The handling characteristics of the Interceptor have been described as "alarming." In steep turns the elevator became ineffective, and the aircraft was prone to enter a spiral dive or a spin from such flight attitudes. The Mercury II engine suffered from persistent high oil temperatures. Test pilots gave a negative assessment of the Interceptor, causing it to be withdrawn from the F.20/27 competition.

The aircraft continued to fly until 1935, but no orders were placed. Significant aerodynamic modifications were made to improve the handling characteristics, including a considerable increase in the height of the fin and rudder, to improve spin recovery. The troublesome Mercury engine was exchanged for a Bristol Jupiter VII, and later fitted with a Townend ring to reduce drag.
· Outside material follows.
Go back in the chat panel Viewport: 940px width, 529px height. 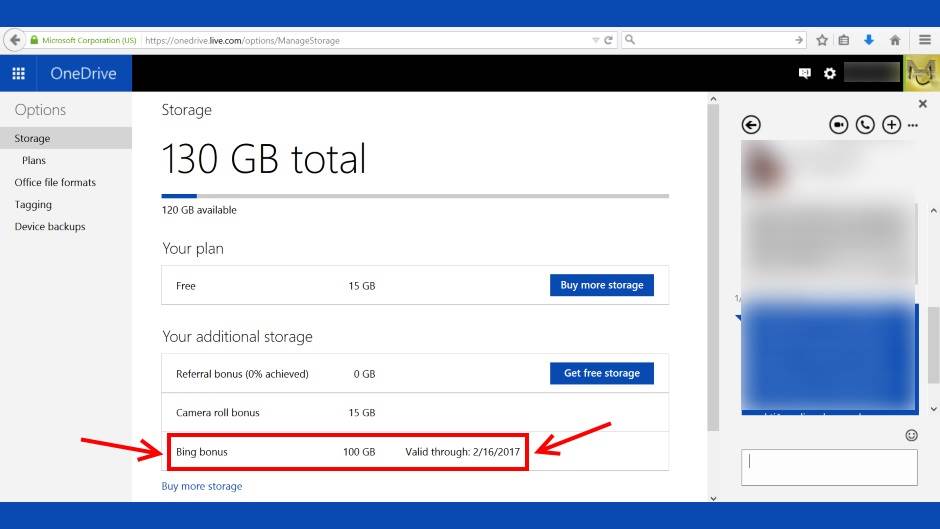(751, 125)
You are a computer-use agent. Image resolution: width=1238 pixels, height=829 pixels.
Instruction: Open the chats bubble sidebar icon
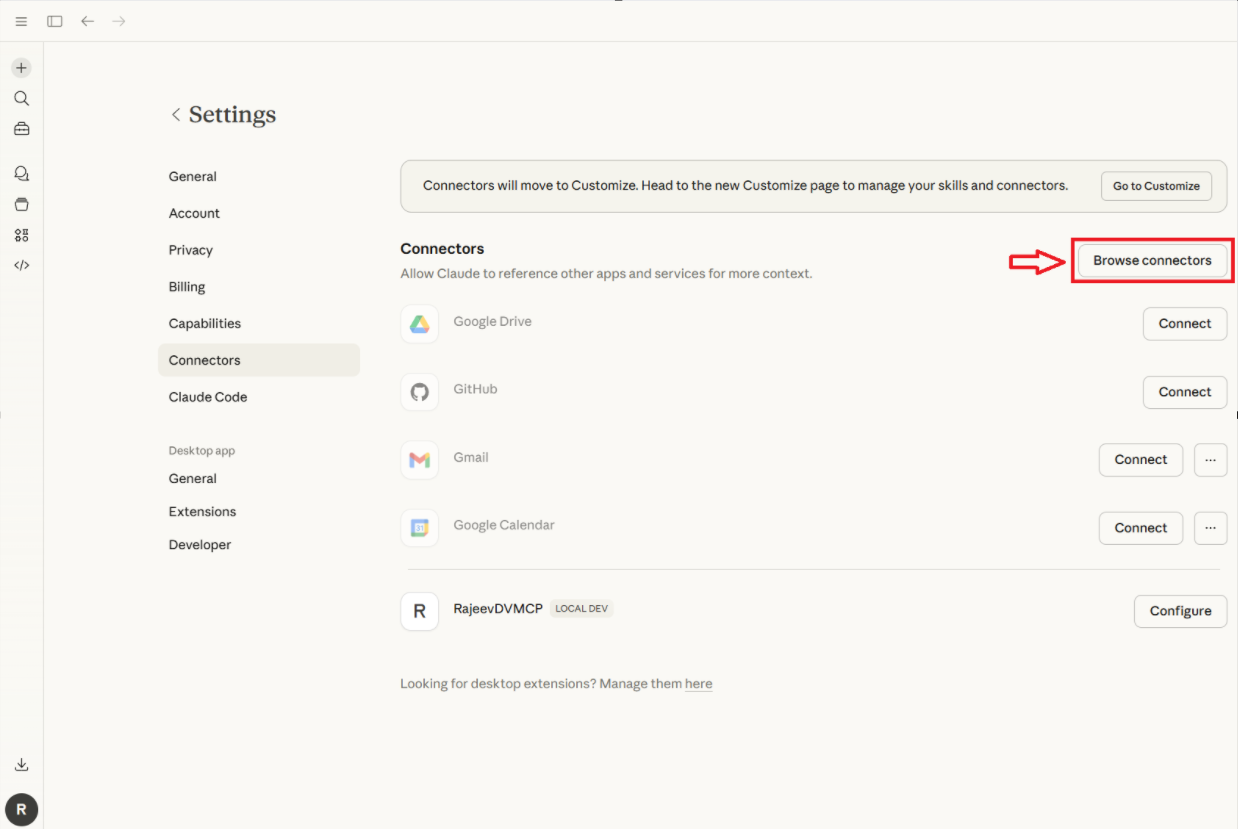21,174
The Interceptor and two of the competing F.20/27 designs, the Vickers Jockey and de Havilland DH.77, were historically important because they were monoplane fighter prototypes, after a long period during which the standard fighter design was a biplane. However, all three were found lacking in overall performance and handling during the test flights, showing that the aircraft designers had failed to reach the project goal. The F.20/27 competition was won by the Hornet, which entered service under the name Hawker Fury.